Please format the records as a JSON list of strings, one per line with blank lines omitted, starting at the first line and ending at the line that contains "Image resolution: width=1568". Leave the pictures out.

═══

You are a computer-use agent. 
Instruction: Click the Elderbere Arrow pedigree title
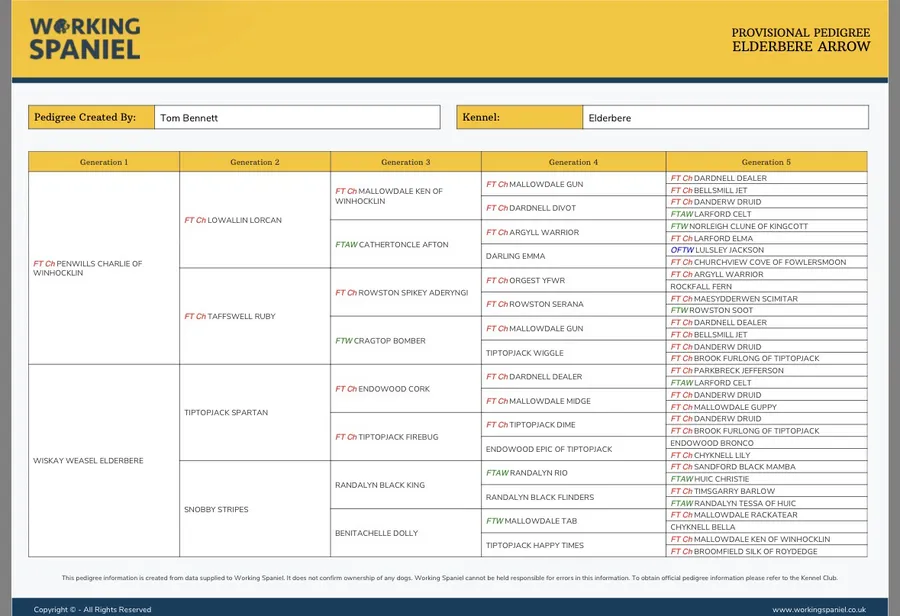click(x=800, y=46)
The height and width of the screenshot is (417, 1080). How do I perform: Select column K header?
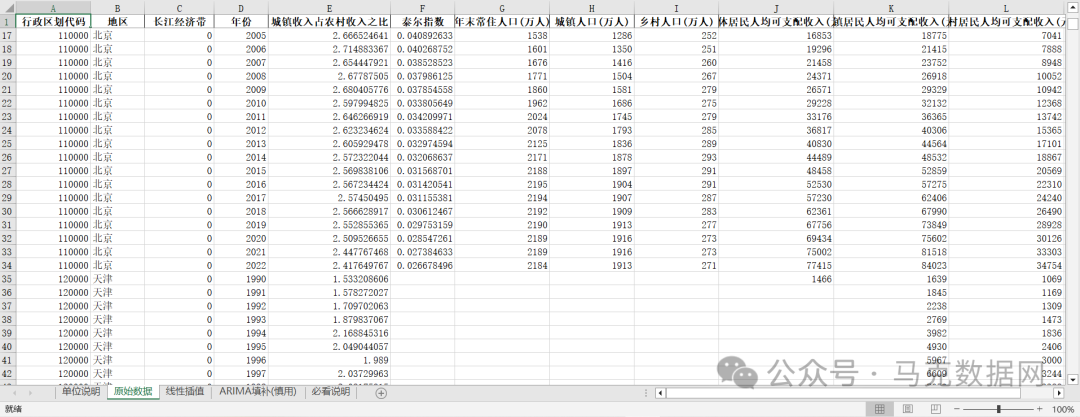(890, 7)
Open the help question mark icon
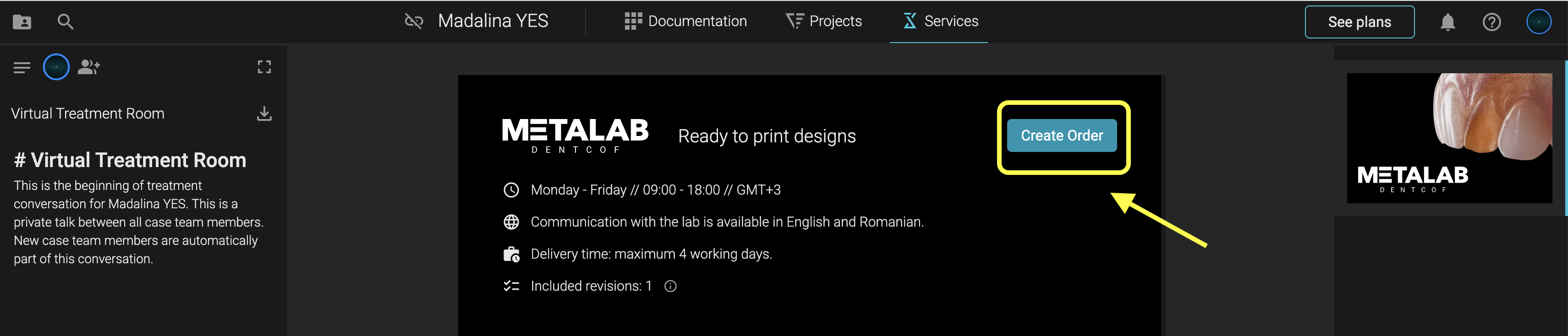Image resolution: width=1568 pixels, height=336 pixels. pyautogui.click(x=1491, y=22)

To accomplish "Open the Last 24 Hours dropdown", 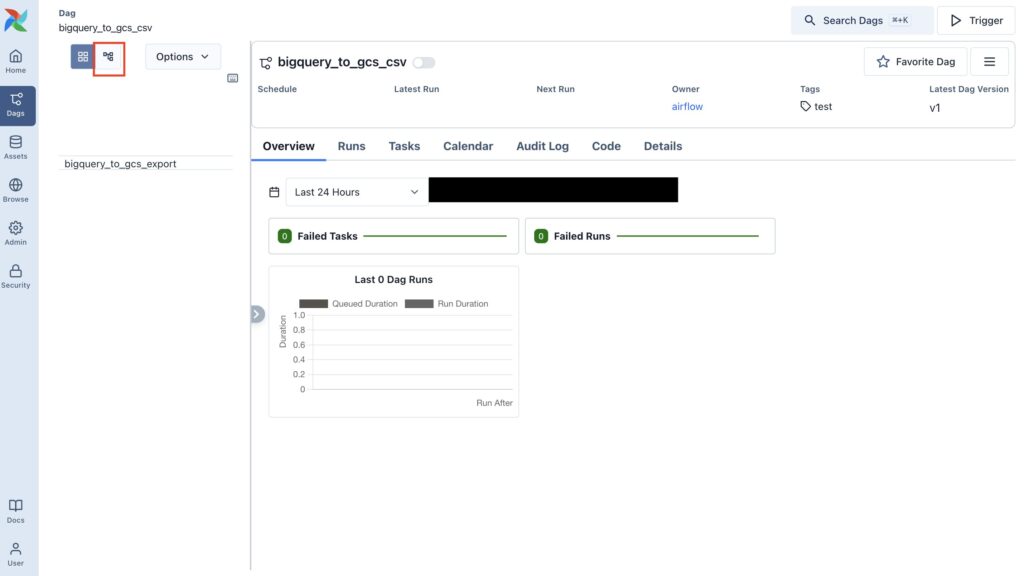I will pyautogui.click(x=356, y=192).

═══

Reply to the exercise:
[
  "You are a computer-use agent. ",
  "Instruction: Click the Elderbere Arrow pedigree title",
  "click(x=800, y=46)",
  "The height and width of the screenshot is (417, 1080). How do I perform: Select column K header?",
  "(890, 7)",
  "Open the help question mark icon",
  "Image resolution: width=1568 pixels, height=336 pixels. pyautogui.click(x=1491, y=22)"
]